Professor, Department of Electrical and Computer Engineering

University of Arizona

Abstract

The quest for processing speed in the range of Teraflops and beyond for a wide set of applications has accelerated the need for scalable high-performance parallel computing systems. For these machines to gain widespread use, they must run a variety of applications efficiently without imposing excessive programming difficulty and prohibitive costs. To achieve this, it is believed that these architectures must provide scalability to support hundreds to thousands of processors. Scalability dictates that the size of the system (e.g., the number of processors) can be increased with nominal or no change in the existing configuration, and the increase in system size is expected to result in a linear or near-linear increase in performance. One of the major problems facing the design of such scalable computing systems is an adequate interconnection network that can deliver the ever increasing bandwidth required for inter-processor and processor-memory communications. This fabric significantly affects performance, cost and scalability. The design of such an interconnection network is posing a major challenge for system designers. The problem is as follows: In order to reduce cost and provide the highest performance, parallel computers must utilize state-of-the-art off-the-shelf high-performance processors.
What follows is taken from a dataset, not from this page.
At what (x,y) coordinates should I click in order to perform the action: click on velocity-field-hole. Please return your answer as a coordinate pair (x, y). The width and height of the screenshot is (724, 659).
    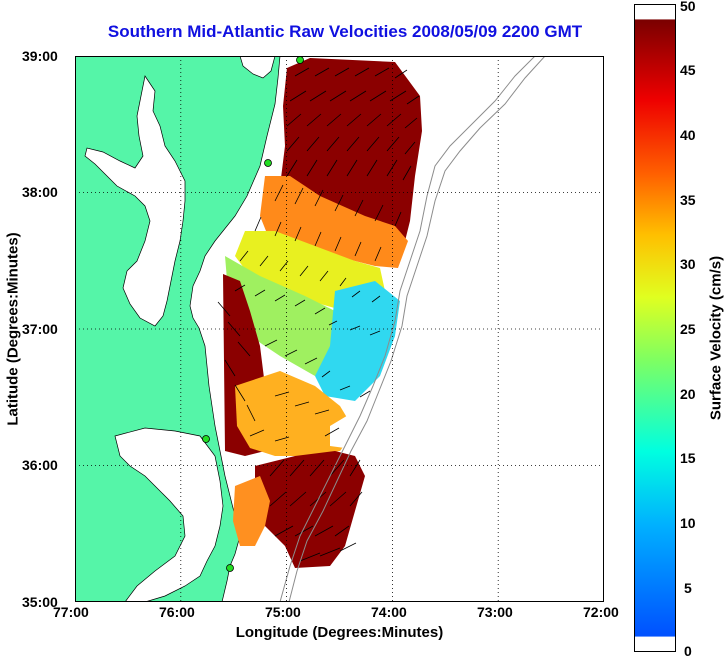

However, the increases in processor speed and the growing performance gap between processor technology and conventional metal interconnection technology coupled with the fundamental physical limitations of metallic-based interconnect at higher data rates are resulting in interconnection networks that have limited bandwidth, limited scalability, longer communication latencies, higher power requirements, and higher costs.

One viable solution that has been recognized to have the potential to solve communication problems of high-performance computing systems is the use of optical interconnects. Optical interconnects could lead to wiring design simplification, reduction in power, large bandwidth, lower signal delays, and much lower communication latencies. This talk highlights some of the fundamental communication problems facing high-performance computing and presents our research efforts in applying optical interconnects to the design of scalable parallel computing systems. Specifically, we present the design and analysis of our proposed network architecture called RAPID: Reconfigurable, All-Photonic Interconnection network for Distributed and parallel computers. RAPID has been designed with an integrated approach that aggressively combines the unique advantages of wavelength and space division multiplexing of optical technology with architectural innovations. The goal of RAPID is to provide a highly parallel architecture that can scale to a large number of processors while delivering scalable bandwidth, very low latency, and a much reduced network cost. We evaluated RAPID based on network characteristics, power budget criteria, and simulation using benchmark suites, and dynamic traffic loads and compared it against several other popular networks. The results indicate that RAPID outperforms all these networks. After presenting the performance evaluation results, we conclude the presentation with future directions of this research and the overall impact of the deployment of optical interconnects in next generation computing systems.